● **Task brief**: For the entries that follow, report how many lines include the word "will" and add nothing.

(Stored records)
:::::

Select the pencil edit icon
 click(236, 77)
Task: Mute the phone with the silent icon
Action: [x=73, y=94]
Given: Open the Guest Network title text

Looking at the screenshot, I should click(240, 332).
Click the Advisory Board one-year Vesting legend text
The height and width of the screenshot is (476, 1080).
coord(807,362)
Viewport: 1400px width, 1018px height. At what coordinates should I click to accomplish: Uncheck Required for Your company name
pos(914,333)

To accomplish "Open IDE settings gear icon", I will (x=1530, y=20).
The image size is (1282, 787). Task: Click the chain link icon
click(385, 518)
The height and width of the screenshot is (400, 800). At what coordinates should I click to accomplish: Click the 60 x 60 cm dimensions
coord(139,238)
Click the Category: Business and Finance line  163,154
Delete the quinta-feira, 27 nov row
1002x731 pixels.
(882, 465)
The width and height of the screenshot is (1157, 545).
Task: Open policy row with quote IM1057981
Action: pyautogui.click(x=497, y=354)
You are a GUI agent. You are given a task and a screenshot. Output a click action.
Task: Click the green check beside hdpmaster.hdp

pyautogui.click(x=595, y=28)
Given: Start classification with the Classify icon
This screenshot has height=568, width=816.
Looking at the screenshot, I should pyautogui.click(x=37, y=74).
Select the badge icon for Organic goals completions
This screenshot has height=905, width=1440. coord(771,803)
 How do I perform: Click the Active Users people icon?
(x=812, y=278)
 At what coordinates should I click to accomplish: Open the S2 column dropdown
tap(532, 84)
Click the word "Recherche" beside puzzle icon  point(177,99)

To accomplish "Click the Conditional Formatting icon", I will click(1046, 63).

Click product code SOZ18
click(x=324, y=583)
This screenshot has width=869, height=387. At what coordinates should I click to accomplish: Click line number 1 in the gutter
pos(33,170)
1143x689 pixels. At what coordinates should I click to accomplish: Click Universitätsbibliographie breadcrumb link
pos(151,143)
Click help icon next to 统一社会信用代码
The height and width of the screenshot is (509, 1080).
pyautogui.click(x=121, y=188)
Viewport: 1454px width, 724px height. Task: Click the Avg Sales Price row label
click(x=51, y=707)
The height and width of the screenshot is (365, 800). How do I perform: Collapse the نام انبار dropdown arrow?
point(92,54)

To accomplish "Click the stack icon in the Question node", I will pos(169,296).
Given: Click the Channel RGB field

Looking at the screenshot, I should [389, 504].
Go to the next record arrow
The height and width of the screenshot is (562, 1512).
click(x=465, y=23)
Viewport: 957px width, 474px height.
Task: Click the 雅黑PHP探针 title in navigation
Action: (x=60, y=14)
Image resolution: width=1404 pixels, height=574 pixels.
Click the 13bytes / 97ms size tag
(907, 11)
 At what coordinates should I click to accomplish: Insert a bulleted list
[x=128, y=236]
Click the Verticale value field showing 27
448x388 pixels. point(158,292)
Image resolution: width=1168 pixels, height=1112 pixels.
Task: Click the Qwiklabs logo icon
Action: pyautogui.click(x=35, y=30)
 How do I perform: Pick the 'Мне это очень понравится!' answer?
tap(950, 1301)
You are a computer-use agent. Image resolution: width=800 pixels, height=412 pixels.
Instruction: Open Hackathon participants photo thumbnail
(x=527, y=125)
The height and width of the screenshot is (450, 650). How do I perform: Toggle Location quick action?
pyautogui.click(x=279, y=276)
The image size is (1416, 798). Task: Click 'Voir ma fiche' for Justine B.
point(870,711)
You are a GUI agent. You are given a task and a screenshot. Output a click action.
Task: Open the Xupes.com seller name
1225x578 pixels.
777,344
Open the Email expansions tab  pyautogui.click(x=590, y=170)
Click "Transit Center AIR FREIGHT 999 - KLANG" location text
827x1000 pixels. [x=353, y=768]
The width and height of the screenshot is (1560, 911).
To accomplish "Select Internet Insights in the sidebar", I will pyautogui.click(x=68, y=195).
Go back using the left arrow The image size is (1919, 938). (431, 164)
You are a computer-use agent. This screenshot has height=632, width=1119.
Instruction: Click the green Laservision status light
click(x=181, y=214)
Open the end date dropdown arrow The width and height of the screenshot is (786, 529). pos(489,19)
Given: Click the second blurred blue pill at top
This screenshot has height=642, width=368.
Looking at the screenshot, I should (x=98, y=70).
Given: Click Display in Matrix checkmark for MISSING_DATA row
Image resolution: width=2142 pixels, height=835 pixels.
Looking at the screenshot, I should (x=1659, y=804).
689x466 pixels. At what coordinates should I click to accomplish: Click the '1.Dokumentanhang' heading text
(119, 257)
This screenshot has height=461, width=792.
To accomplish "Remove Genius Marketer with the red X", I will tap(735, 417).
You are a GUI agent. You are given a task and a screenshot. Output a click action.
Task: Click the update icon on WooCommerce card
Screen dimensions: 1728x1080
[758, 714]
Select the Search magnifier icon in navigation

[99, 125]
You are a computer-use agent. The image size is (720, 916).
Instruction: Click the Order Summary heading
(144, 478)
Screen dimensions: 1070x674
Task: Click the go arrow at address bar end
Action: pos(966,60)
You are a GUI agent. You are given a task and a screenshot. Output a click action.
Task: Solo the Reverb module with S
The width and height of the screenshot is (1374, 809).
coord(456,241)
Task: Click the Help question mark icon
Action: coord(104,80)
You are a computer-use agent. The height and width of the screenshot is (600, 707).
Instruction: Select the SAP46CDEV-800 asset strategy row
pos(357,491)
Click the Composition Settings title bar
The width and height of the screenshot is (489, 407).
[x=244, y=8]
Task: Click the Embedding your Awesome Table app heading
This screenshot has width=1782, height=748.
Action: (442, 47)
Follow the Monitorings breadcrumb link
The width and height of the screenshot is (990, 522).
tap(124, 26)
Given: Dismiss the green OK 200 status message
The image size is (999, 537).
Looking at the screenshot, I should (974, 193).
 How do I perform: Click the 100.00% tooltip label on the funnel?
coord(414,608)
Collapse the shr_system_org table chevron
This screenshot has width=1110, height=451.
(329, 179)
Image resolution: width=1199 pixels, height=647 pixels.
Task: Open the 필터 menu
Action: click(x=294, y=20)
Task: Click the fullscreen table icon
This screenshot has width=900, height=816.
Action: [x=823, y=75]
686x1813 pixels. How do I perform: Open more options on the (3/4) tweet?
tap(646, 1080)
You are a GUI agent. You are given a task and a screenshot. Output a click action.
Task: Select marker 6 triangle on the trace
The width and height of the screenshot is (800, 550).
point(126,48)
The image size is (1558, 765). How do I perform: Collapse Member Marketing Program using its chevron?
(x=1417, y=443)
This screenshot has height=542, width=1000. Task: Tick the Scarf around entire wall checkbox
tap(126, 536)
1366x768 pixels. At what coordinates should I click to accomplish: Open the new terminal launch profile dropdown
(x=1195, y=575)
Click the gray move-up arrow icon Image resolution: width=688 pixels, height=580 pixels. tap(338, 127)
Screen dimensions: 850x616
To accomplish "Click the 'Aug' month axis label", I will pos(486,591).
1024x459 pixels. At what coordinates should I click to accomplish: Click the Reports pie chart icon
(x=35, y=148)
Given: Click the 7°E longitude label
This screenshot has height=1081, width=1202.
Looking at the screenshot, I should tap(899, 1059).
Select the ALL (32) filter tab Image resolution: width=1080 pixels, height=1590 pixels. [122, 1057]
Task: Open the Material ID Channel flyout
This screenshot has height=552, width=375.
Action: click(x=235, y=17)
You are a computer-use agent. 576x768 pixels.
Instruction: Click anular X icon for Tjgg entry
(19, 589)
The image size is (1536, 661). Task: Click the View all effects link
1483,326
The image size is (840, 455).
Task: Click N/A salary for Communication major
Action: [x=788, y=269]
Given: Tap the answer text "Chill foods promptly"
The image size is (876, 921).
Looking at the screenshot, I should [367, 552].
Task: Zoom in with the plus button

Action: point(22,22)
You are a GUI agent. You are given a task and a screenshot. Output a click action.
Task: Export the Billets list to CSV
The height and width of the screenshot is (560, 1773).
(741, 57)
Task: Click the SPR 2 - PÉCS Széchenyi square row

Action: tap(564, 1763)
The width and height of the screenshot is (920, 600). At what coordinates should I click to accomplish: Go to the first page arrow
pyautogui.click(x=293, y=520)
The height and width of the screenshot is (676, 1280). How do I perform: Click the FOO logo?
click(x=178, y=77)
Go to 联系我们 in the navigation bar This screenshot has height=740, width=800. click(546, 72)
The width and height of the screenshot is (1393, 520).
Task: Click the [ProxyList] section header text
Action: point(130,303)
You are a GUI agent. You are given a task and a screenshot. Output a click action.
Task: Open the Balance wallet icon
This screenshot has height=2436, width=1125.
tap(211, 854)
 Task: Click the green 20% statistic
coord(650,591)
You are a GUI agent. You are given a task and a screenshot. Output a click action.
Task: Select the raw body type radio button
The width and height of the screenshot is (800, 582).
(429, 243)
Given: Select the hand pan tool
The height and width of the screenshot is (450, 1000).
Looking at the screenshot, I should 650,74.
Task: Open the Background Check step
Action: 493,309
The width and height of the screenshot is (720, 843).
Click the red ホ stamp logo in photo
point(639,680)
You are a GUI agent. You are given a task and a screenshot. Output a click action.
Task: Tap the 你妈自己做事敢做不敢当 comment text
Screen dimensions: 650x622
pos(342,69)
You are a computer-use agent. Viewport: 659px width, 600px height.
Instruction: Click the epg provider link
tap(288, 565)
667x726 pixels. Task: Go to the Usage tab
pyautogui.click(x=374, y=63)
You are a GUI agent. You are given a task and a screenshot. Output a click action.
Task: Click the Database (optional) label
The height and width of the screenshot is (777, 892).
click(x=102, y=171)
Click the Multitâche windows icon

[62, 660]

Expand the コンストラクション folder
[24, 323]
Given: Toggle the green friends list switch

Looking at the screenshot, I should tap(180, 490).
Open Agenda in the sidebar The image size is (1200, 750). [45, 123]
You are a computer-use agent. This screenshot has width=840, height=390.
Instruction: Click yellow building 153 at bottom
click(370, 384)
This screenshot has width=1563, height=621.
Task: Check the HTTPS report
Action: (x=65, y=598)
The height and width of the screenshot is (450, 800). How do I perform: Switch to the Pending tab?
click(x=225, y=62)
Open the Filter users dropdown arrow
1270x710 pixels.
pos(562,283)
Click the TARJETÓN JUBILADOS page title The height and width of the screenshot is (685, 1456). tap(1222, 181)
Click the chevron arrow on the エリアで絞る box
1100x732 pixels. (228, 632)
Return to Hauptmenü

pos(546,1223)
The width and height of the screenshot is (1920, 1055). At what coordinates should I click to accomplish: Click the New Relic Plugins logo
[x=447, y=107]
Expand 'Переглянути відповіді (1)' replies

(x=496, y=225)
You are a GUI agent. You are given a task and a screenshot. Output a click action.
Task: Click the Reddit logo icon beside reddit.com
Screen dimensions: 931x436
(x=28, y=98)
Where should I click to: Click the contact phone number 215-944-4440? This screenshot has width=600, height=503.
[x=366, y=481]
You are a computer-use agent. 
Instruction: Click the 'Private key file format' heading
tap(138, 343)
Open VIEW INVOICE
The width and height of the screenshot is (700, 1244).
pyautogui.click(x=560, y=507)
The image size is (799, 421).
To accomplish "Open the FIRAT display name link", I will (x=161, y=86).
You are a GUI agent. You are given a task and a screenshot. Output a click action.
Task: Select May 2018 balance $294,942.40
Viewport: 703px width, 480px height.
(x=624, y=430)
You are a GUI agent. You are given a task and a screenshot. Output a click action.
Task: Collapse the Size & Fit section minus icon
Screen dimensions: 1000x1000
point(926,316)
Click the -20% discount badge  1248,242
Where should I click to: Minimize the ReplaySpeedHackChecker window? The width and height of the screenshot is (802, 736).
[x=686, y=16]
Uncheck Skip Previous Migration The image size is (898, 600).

:::::

● **Response for this exercise**: 7